Allowed characters in Linux environment variable names
The POSIX standards on shells section of IEEE Std 1003.1-2008 / IEEE POSIX P1003.2/ISO 9945.2 Shell and Tools standard doesn't define the lexical convention for variable names, however a cursory look at the source reveals it uses something similar to
[a-zA-Z_]+[a-zA-Z0-9_]*
(Edit: Added missing underscore in 2nd character class.)
A quick note, as some shells don't support the + in regex, a potentially more portable regex may be:
[a-zA-Z_]{1,}[a-zA-Z0-9_]{0,}
From The Open Group:
These strings have the form name=value; names shall not contain the character '='. For values to be portable across systems conforming to IEEE Std 1003.1-2001, the value shall be composed of characters from the portable character set (except NUL and as indicated below).

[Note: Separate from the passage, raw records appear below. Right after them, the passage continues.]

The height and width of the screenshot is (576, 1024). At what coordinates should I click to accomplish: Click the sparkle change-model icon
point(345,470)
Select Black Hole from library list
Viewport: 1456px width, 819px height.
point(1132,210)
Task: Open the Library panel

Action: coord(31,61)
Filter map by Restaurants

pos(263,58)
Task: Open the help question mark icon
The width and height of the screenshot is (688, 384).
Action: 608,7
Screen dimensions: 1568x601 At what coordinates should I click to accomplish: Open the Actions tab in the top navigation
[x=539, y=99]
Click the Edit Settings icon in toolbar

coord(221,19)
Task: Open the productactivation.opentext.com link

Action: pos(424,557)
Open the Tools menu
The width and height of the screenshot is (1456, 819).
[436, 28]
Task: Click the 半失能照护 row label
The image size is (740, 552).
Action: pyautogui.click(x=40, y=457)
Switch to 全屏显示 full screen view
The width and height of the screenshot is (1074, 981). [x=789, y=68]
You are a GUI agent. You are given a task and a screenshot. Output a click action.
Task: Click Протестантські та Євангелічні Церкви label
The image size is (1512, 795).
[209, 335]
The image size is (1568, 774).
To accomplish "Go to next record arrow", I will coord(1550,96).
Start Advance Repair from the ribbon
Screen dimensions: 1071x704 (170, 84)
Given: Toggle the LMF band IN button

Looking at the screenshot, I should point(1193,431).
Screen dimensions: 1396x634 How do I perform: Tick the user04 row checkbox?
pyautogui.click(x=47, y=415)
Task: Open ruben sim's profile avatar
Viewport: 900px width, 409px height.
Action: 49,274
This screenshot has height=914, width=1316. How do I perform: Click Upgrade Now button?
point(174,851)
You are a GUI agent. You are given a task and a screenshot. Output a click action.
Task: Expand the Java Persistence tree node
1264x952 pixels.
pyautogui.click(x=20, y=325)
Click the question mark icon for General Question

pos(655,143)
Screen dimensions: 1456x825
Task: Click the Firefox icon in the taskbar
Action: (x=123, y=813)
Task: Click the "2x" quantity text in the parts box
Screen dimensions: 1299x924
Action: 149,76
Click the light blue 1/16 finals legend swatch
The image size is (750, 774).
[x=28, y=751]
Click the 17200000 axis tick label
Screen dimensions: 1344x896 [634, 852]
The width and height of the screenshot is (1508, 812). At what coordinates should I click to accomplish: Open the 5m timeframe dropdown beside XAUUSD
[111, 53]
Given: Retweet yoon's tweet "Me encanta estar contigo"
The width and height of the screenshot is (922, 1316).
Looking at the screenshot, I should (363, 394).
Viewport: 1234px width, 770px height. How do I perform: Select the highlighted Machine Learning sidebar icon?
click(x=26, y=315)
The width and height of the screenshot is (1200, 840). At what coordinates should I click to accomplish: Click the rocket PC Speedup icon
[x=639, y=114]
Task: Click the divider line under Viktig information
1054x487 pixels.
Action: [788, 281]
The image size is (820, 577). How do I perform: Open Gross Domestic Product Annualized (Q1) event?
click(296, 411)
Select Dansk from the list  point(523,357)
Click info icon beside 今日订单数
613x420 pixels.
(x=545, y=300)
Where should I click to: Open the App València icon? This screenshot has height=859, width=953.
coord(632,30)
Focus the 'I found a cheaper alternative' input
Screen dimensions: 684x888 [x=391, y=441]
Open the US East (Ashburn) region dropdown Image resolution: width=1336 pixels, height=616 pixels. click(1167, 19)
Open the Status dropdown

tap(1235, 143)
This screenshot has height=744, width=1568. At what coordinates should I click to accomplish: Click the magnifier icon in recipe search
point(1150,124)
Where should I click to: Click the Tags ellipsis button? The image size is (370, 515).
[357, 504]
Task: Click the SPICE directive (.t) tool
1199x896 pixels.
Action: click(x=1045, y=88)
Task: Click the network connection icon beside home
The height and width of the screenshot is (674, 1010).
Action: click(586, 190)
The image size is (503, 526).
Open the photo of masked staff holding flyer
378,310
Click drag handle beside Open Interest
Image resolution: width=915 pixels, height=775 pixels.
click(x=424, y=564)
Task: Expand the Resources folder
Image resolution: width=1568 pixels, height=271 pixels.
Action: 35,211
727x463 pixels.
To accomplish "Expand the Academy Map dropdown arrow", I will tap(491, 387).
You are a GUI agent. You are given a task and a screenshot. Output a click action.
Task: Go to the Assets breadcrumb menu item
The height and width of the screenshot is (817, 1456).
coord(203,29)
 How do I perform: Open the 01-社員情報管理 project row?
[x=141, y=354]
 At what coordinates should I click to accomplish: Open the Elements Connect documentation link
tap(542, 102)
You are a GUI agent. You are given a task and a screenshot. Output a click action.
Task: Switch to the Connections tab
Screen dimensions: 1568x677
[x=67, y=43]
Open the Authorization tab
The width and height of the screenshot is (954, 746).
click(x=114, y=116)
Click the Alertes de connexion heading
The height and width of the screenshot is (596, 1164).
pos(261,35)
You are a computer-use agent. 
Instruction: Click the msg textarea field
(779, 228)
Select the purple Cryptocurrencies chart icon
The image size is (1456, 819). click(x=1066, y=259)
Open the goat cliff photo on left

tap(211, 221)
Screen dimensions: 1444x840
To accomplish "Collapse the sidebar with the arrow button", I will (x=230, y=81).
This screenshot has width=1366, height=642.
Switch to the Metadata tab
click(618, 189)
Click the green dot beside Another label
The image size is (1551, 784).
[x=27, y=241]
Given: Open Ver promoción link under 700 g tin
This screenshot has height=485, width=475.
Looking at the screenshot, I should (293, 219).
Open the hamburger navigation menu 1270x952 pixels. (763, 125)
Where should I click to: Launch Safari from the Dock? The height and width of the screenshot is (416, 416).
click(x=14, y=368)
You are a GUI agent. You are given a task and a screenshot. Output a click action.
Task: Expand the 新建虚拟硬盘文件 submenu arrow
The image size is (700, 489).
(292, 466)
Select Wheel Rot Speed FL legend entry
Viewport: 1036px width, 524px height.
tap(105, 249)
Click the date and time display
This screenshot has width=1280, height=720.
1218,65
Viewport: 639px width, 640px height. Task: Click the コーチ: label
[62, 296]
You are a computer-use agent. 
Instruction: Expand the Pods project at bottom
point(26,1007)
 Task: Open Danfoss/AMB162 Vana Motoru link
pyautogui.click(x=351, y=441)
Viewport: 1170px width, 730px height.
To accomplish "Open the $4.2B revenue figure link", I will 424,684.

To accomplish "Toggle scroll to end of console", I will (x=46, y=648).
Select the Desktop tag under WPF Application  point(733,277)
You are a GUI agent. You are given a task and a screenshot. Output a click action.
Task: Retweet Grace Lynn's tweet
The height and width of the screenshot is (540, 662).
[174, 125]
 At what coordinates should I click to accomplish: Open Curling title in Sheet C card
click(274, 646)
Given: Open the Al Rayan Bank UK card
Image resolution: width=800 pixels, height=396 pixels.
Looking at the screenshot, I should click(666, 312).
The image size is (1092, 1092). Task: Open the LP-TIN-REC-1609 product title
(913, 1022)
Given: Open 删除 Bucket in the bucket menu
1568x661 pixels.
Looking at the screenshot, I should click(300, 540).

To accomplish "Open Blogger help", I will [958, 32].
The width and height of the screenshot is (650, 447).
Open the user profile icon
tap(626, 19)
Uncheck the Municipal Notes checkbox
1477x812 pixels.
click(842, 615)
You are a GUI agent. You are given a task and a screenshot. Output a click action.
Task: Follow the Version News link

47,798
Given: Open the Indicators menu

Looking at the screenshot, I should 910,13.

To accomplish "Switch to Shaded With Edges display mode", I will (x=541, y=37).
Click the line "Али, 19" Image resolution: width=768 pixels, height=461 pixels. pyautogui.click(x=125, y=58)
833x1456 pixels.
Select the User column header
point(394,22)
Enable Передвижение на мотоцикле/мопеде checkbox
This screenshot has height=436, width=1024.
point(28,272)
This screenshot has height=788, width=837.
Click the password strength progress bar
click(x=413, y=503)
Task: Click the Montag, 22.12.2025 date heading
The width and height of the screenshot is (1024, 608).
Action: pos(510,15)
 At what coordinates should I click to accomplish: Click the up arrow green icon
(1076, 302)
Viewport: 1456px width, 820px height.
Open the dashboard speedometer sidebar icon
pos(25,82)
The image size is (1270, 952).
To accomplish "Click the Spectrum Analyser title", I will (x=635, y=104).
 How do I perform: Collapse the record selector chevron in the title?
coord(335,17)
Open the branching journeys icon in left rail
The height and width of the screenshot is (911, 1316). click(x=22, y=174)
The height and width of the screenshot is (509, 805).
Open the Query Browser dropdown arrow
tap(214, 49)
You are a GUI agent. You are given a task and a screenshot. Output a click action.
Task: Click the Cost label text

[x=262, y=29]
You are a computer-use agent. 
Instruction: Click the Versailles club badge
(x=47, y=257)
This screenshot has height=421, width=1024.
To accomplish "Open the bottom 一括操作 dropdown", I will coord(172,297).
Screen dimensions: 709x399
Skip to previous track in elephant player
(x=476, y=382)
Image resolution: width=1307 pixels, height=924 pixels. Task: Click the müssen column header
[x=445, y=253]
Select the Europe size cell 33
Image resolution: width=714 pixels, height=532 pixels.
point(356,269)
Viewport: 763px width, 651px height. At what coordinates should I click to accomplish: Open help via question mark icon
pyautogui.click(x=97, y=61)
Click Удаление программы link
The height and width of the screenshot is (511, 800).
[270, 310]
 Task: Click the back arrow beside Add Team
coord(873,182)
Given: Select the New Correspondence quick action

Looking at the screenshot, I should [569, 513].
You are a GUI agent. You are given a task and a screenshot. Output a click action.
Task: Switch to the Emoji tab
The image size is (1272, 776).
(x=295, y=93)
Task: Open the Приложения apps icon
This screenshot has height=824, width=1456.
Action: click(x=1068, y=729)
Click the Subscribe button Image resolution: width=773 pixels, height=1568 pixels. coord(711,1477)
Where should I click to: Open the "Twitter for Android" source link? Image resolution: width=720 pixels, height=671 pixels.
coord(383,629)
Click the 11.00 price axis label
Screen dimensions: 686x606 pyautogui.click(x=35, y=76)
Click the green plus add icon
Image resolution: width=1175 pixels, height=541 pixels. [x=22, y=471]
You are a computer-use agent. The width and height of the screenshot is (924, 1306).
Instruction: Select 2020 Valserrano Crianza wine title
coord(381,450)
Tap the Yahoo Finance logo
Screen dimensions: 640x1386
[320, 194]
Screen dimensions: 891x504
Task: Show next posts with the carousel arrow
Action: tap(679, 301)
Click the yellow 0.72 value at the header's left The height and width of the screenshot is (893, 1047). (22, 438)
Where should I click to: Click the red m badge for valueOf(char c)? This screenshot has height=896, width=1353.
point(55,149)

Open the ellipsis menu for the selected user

So names may contain any character except = and NUL, but:
Environment variable names used by the utilities in the Shell and Utilities volume of IEEE Std 1003.1-2001 consist solely of uppercase letters, digits, and the '_' (underscore) from the characters defined in Portable Character Set and do not begin with a digit. Other characters may be permitted by an implementation; applications shall tolerate the presence of such names.
So while the names may be valid, your shell might not support anything besides letters, numbers, and underscores.